A single test that sets up two patterns, runs a short simulation, then evaluates three candidate actions and selects the best.

let (engine, graph) = setup_base();

// -- Fork-speculate-score loop --------------------------------------
let candidates: Vec<(&str, &str, &str)> = vec![
("harm", "bob", "alice"), // completes hospitality_violation
("forgive", "alice", "bob"), // no pattern effect (no prior harm)
("trade", "bob", "alice"), // neutral — advances nothing
];

let weights = NarrativeWeights::default();
let mut best_score = f64::NEG_INFINITY;
let mut best_action = "";

for (action, actor, target) in &candidates {
// Fork
let mut fork = engine.clone();
let mut fork_graph = graph.clone();

// Speculate
fork_graph.add_str("hyp", "eventType", action, 3);
fork_graph.add_ref("hyp", "actor", actor, 3);
fork_graph.add_ref("hyp", "target", target, 3);
fork_graph.set_time(3);

fork.on_edge_added(
&fork_graph,
&"hyp".into(),
&"eventType".into(),
&MemValue::Str(action.to_string()),
&Interval::open(3),
);

// Score
let (delta, _) = fork.end_tick(50);
let signals = assemble_signals(
&delta,
&fork.plant_status(50),
0,
Trajectory::Unknown,
Trajectory::Rising,
0.0,
0.0,
0.0,
);
let result = score(&signals, &weights);

println!(
"Action: {:<10} score: {:.2} (adv={}, comp={}, stall={})",
action,
result.total,
delta.advanced.len(),
delta.completed.len(),
delta.stalled.len(),
);

if result.total > best_score {
best_score = result.total;
best_action = action;
}
// fork and fork_graph are dropped here
}

println!("\nBest action: {} (score: {:.2})", best_action, best_score);
// The original engine is unchanged — no speculative state leaked.
assert_eq!(
engine.partial_matches().len(),
engine
.partial_matches()
.iter()
.filter(|pm| pm.state == MatchState::Active)
.count(),
"original engine has only its original active PMs"
);

Notes

Memory.

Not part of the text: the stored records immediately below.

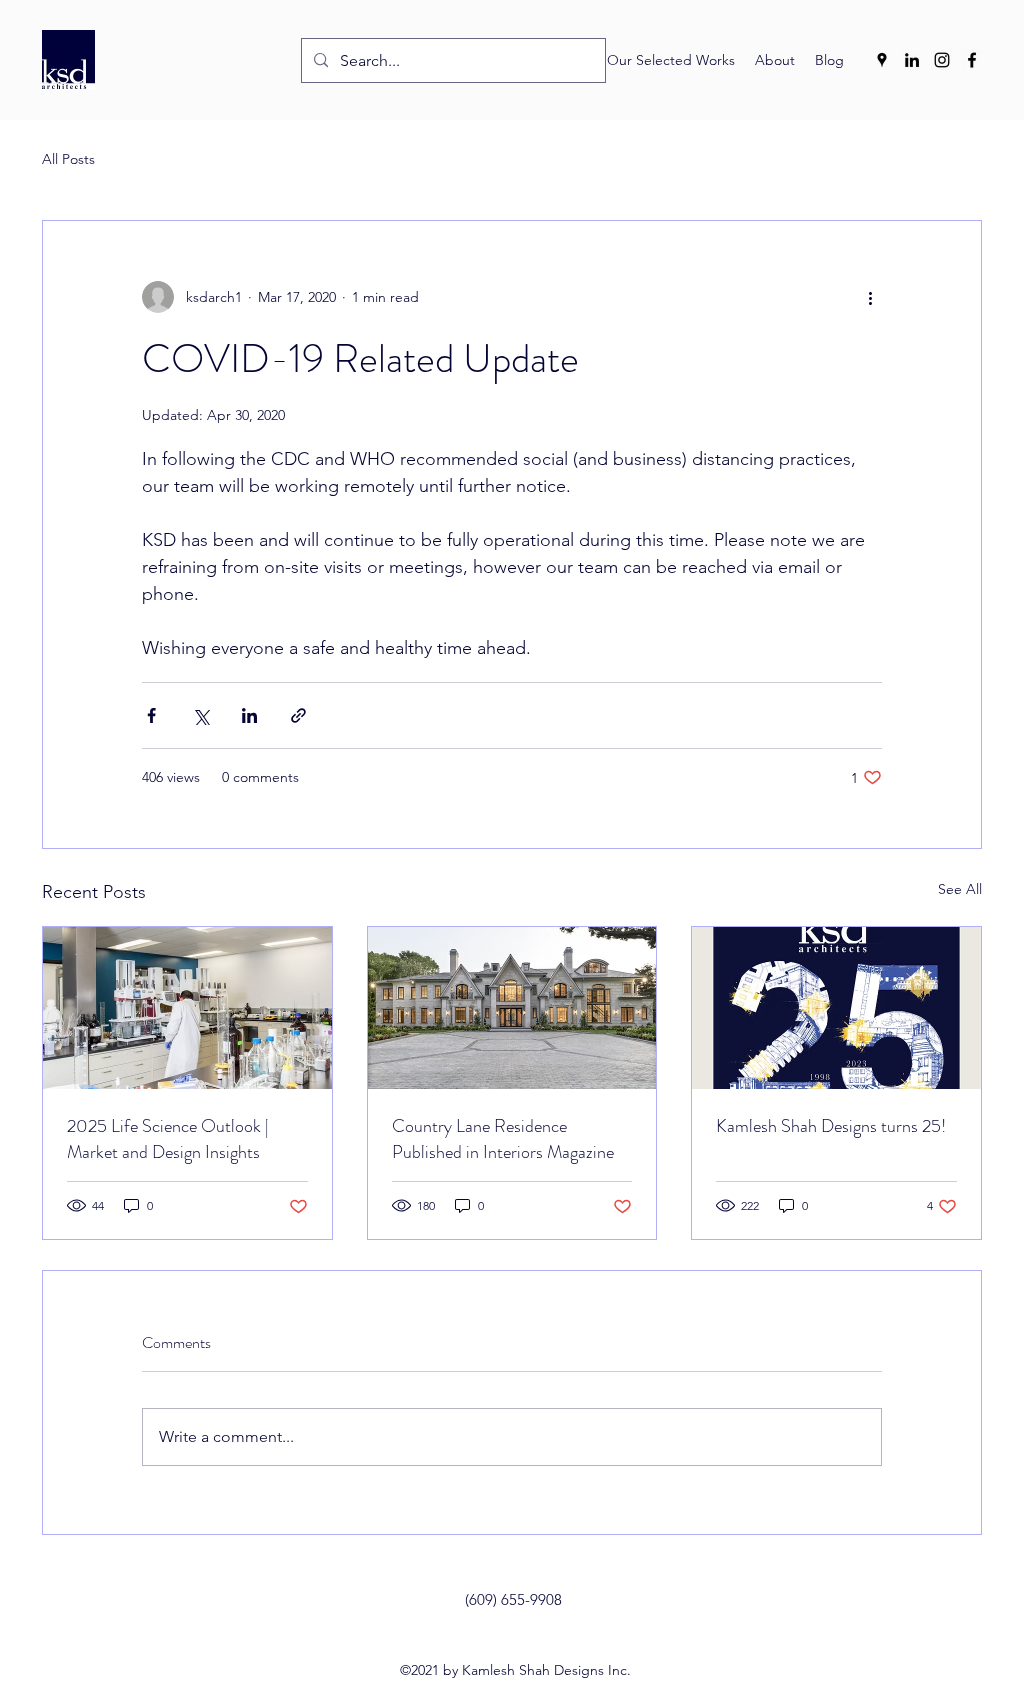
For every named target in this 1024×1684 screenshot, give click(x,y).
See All (960, 889)
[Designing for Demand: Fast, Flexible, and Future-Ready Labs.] (187, 1008)
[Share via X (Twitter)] (200, 715)
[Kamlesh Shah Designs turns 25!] (836, 1008)
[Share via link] (298, 715)
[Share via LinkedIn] (249, 715)
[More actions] (870, 297)
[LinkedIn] (912, 60)
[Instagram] (942, 60)
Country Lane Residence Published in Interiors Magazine (503, 1139)
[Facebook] (972, 60)
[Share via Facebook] (151, 715)
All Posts (68, 159)
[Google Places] (882, 60)
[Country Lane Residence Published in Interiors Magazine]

Each engine.clone() copies every partial match. If the engine has 10,000 active PMs and you evaluate 50 candidates, that is 500,000 PM copies per decision point. Profile with dhat (see fabula-bench) if this becomes a bottleneck.

Performance. The fork-speculate-score loop is embarrassingly parallel. Each fork is independent, so you can evaluate candidates across threads with no synchronization. The engine and graph are both Send.

Shallow speculation. The example above looks one action ahead. For deeper MCTS trees, nest the fork: clone the clone, speculate further, score, backpropagate. The same pattern applies at every depth.

Weights tuning. NarrativeWeights::default() is a starting point. Adjust weights per story phase -- for example, increase completion weight during a climax and progress weight during rising action.